Ils s’appelaient Thibault, Lindsay et Lucas.
Le premier avait 10 ans, les seconds 13 ans, quand ils se sont suicidés à la suite du harcèlement scolaire qu’ils avaient subi.
Il ne manque pourtant pas de psychologues et enseignants ayant traité le sujet et pensé des programmes de lutte contre le harcèlement scolaire.
En France, sur 12 millions d’élèves, cela signifie que près de 700 000 d’entre eux sont harcelés.
Selon une enquête de victimation publiée par la DEPP en décembre 2017, ont été harcelés :
Trois éléments définissent le harcèlement scolaire:
- L’expression d'une agressivité délétère.
- La pérennité de cette expression.
- Une relation de pouvoir disproportionnée qui induit un sentiment d'impuissance chez la victime.
Ce dernier point signifie que l’enfant harcelé n’a pas uniquement affaire à un individu qui joue des poings, mais à tout un
groupe.
Il est important de le souligner. L’harceleur
isolé n’existe pas. On harcèle toujours en groupe. En meute.
Il peut y avoir des configurations différentes. Cela peut être un jeune charismatique qui a su former sa petite cour de courtisans.
Cela peut être aussi un mélange de harceleurs
actifs et de harceleurs passifs qui se contentent d’être spectateurs et de ricaner. Sans leur concours complice, le harcèlement cesserait immédiatement.
Époque
numérique oblige, on ne peut faire l’impasse sur le cyberharcèlement, qui n’est qu’une autre forme de harcèlement scolaire.
Une forme non moins pernicieuse, tant les
écrans débrident les pulsions:
- Il est plus facile d’agresser une personne que l’on ne voit pas. Ne voyant ni son visage ni sa réaction, l’empathie est nulle, les propos et les gestes beaucoup plus violents.
- Il est plus facile de créer un effet de masse et d’ameuter un plus grand nombre de personnes pour harceler la victime. D’autant plus que plus nous sommes nombreux à harceler une personne, plus notre sentiment de responsabilité s’amoindrit.
Face à ce phénomène, tous les enfants ne réagissent pas de la même façon. Un certain nombre se confie à leurs parents, mais beaucoup restent dans le mutisme.
Comment expliquer ce
silence? Et comment délivrer la parole de son enfant et l’aider face au harcèlement scolaire?
Comment aider son enfant face au harcèlement scolaire?
Reconnaître les signes de harcèlement
Comment expliquer qu’un
enfant ne vienne pas trouver de l’aide auprès de ses parents?
Au-delà de la peur, de la honte et du manque de
confiance en soi qui sont bien présents, Bruno Humbeeck révèle un motif récurrent et particulièrement touchant: l’enfant veut préserver ses parents.

Données sources
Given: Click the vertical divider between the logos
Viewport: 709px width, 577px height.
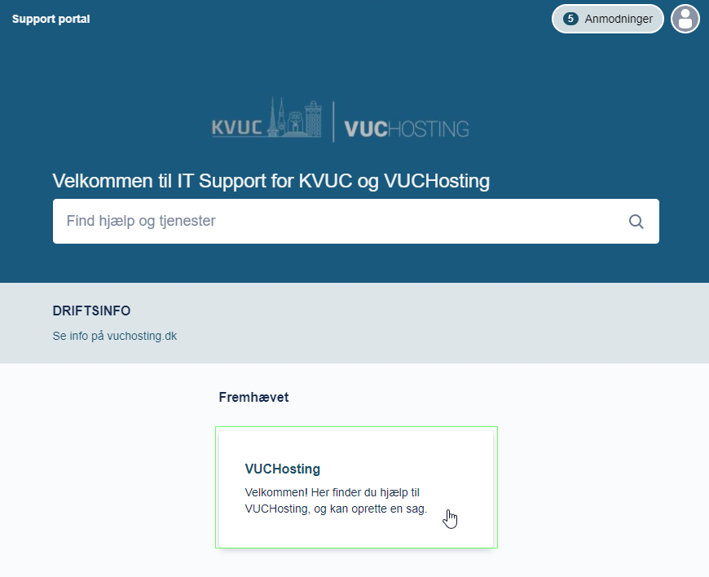Looking at the screenshot, I should click(333, 122).
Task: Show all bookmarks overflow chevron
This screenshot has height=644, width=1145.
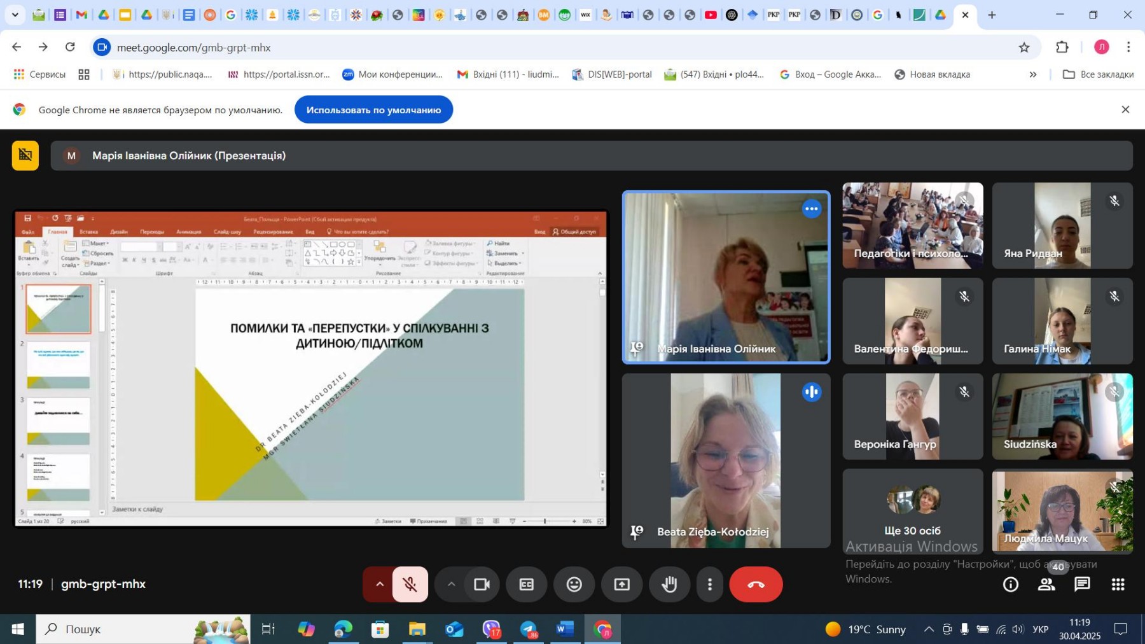Action: tap(1032, 74)
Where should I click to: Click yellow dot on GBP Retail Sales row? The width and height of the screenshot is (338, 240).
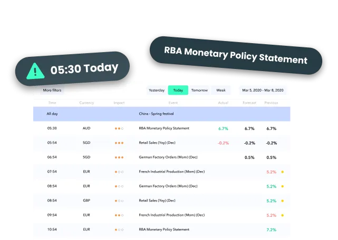click(282, 201)
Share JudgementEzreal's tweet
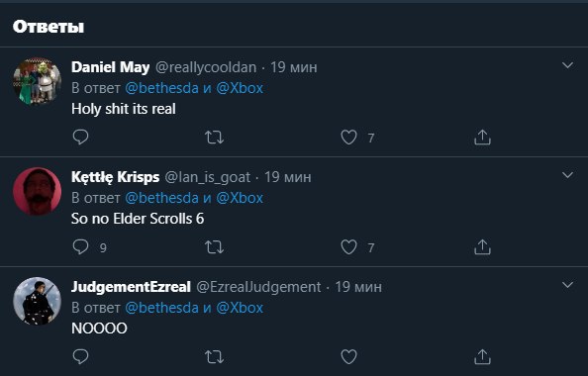The width and height of the screenshot is (588, 376). pos(482,357)
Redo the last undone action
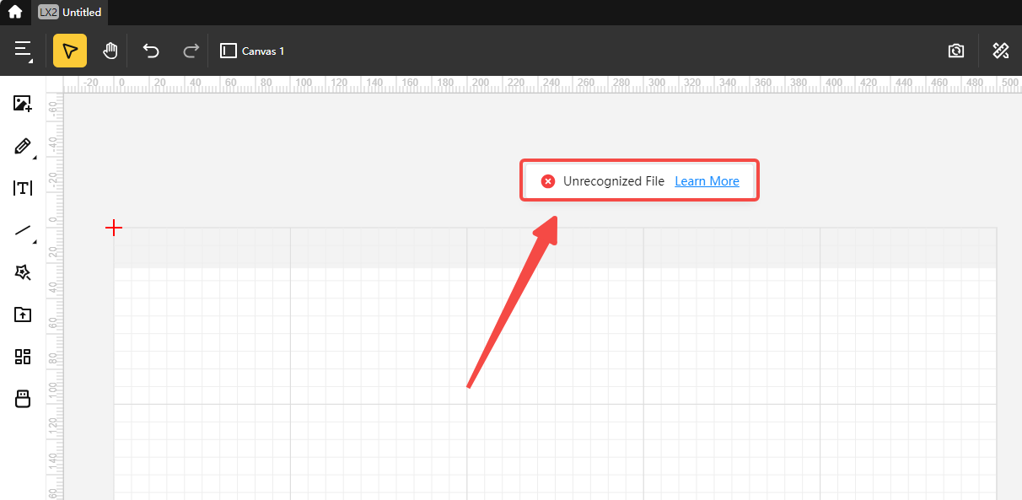The height and width of the screenshot is (500, 1022). [191, 51]
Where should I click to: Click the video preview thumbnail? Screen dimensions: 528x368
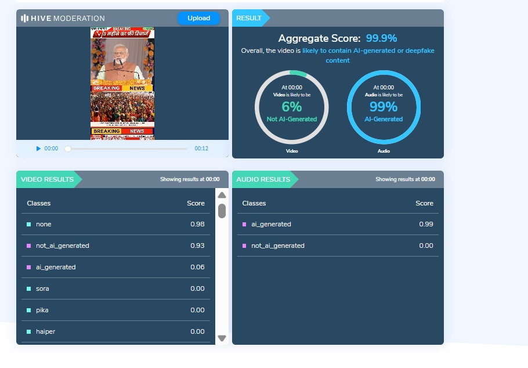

_CONSIGNES_
1. Extrayez du texte sur le harcèlement scolaire le passage qui commence par les mots « Reconnaître les signes » et se termine par « préserver ses parents. ».
2. Poursuivez le texte sur le harcèlement scolaire à partir de sa dernière phrase.

_RÉSULTATS PAR TÂCHE_
1.
Reconnaître les signes de harcèlement
Comment expliquer qu’un
enfant ne vienne pas trouver de l’aide auprès de ses parents?
Au-delà de la peur, de la honte et du manque de
confiance en soi qui sont bien présents, Bruno Humbeeck révèle un motif récurrent et particulièrement touchant: l’enfant veut préserver ses parents.

2.
Notamment quand ces derniers sont très aimants, sensibles à
l’éducation positive, et que la moindre tristesse ou colère de leur petit les ébranle. Phénomène dont l’enfant est particulièrement conscient et qui ne fait que décupler ses
émotions.
Imaginons que l’enfant perde un jouet. Il exprime sa
tristesse, les parents deviennent affolés et aussi tristes que lui, ce qui ne fait qu’amplifier son chagrin.
L’importance affective excessive de ces parents provoque donc chez l’enfant une réticence à se confier. Si lui souffre terriblement, il n’ose
imaginer le degré de détresse parentale.
Alors, il choisit de se taire. Il préfère se confier à son animal de compagnie, à sa peluche ou à un camarade de galère qui connait aussi le harcèlement.
Face au silence, il n’est pas toujours évident pour les parents de détecter un quelconque problème. C’est d’autant plus difficile quand les signaux extérieurs de
peur et de mésestime de soi se manifestent de façon assez ténue.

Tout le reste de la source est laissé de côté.